Copy the material word for word, everything from the line that contains "This screenshot has width=1456, height=814." down to the line that contains "I will 354,141.", with both of those lines included.

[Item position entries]

[BEGIN]

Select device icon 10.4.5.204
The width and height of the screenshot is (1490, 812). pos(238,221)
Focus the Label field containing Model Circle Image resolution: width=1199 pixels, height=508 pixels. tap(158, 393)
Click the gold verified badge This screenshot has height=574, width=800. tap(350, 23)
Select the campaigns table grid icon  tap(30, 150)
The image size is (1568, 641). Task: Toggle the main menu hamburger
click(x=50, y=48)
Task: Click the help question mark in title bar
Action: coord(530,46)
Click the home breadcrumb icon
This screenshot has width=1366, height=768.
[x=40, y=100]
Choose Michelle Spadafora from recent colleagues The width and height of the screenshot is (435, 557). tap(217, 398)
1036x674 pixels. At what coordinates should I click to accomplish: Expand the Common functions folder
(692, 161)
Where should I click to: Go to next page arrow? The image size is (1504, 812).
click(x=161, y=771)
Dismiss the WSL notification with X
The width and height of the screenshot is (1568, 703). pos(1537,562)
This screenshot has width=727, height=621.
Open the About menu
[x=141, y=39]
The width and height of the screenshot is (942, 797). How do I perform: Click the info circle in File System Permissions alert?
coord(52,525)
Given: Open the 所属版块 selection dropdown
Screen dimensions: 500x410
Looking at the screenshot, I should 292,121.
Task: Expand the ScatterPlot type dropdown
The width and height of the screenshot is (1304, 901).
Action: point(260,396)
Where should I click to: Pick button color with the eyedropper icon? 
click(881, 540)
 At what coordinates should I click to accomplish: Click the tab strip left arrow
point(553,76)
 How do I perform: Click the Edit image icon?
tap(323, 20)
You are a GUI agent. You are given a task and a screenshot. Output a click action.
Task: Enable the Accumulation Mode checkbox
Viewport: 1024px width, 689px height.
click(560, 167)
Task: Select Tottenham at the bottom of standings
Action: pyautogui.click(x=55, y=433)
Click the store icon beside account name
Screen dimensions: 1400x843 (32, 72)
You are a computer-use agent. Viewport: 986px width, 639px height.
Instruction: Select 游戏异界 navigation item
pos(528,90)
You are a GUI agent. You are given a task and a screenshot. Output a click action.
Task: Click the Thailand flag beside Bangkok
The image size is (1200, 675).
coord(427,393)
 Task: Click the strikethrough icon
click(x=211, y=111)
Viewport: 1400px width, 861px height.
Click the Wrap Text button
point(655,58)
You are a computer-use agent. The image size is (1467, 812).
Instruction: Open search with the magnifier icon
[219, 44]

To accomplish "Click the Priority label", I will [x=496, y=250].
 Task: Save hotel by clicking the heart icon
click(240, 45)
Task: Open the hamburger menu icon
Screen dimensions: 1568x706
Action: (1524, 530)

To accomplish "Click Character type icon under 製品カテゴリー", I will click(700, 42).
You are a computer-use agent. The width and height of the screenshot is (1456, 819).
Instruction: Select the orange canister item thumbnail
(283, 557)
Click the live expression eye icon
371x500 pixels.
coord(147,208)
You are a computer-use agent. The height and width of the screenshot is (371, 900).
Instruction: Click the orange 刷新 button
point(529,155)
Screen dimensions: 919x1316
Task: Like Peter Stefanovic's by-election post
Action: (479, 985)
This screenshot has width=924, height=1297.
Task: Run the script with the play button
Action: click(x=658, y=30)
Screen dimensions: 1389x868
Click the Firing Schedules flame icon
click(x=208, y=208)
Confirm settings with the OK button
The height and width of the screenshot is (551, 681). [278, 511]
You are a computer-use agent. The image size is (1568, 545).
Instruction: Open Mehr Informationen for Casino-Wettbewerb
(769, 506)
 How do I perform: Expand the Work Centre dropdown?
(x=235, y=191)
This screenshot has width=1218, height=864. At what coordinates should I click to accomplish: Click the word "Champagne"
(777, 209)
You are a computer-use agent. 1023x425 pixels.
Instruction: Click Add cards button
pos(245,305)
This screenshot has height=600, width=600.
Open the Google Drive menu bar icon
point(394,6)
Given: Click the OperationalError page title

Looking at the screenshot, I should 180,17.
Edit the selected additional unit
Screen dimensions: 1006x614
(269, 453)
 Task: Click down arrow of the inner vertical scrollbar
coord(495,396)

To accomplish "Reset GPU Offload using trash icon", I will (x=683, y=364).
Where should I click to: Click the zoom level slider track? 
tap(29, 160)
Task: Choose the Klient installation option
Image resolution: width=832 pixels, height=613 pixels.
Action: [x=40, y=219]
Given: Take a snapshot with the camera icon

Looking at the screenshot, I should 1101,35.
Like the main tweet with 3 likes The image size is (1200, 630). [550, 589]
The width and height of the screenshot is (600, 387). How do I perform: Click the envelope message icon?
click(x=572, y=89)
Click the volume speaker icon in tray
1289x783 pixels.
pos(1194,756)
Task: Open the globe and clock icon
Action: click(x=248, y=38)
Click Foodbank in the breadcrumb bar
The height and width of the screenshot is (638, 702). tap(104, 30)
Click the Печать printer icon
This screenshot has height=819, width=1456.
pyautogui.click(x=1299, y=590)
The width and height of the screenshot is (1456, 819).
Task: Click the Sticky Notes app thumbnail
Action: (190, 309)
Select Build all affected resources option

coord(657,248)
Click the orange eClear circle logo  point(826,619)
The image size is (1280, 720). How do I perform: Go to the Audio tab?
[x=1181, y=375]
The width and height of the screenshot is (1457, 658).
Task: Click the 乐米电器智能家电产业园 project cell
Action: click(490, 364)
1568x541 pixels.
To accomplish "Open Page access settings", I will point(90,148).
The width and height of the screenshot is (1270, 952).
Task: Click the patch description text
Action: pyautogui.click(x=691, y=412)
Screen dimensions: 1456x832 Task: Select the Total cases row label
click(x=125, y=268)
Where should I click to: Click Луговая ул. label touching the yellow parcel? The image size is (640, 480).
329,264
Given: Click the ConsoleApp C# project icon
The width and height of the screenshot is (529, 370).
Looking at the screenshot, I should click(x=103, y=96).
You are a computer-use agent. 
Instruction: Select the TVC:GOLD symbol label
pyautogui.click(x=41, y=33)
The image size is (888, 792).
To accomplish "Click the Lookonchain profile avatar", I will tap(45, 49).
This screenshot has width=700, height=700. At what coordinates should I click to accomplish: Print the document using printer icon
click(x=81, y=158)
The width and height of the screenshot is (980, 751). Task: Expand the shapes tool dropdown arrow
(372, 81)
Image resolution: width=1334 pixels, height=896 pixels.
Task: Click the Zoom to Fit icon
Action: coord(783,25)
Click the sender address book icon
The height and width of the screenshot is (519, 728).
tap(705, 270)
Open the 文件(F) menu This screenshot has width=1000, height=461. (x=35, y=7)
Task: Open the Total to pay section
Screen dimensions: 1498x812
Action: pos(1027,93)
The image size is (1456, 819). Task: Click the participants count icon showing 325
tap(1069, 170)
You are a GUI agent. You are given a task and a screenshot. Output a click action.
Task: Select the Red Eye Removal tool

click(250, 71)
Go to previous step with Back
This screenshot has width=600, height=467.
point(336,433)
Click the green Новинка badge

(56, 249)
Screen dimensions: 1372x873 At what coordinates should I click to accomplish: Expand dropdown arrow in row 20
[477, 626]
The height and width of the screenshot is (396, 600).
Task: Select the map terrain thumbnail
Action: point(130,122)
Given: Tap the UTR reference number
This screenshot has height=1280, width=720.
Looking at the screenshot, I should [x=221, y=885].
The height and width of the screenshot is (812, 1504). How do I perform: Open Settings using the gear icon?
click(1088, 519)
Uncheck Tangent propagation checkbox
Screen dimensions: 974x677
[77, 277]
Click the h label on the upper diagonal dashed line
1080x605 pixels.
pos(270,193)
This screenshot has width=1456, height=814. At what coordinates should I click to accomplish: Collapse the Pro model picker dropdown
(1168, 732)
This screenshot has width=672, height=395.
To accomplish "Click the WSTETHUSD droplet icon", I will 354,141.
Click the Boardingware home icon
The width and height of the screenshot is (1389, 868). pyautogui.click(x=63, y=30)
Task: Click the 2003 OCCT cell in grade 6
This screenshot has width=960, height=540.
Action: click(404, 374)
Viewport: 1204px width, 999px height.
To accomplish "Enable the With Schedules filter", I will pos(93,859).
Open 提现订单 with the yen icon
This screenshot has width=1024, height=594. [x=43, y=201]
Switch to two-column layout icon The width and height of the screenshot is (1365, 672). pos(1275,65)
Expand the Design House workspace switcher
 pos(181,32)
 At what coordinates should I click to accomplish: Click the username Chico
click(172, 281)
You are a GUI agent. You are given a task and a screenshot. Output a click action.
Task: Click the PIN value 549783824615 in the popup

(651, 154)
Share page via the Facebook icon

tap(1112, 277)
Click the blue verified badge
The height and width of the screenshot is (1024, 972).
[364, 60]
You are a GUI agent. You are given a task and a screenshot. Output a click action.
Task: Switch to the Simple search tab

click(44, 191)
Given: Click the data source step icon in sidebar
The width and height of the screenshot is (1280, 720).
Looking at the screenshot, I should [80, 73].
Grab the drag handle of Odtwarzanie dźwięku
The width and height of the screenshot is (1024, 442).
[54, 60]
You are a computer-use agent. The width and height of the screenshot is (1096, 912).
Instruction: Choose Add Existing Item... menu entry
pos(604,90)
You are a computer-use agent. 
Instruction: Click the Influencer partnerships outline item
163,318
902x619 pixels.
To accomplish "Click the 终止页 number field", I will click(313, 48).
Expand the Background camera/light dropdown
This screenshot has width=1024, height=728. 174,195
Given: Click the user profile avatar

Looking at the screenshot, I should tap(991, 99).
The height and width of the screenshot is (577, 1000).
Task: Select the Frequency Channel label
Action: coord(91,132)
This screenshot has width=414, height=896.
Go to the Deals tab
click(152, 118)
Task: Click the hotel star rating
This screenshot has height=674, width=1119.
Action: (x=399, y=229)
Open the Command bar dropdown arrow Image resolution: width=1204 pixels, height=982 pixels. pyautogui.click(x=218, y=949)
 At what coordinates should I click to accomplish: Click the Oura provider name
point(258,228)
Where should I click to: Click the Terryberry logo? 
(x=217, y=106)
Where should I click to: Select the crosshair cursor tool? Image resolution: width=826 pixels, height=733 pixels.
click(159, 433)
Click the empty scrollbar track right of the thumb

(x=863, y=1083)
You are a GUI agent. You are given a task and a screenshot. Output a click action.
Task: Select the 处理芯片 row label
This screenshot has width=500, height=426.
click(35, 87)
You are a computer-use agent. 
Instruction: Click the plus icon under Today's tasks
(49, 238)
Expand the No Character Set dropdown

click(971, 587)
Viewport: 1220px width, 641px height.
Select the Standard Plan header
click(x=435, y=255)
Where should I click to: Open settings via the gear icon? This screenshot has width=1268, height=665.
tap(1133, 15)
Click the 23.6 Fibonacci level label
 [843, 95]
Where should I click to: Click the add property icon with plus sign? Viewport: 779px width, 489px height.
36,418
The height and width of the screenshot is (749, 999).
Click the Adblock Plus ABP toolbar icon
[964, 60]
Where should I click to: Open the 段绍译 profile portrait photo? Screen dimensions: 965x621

[END]

(Answer)
This screenshot has width=1456, height=814. At what coordinates should I click to accomplish: Collapse the Pro model picker dropdown
(1168, 732)
This screenshot has width=672, height=395.
To accomplish "Click the WSTETHUSD droplet icon", I will 354,141.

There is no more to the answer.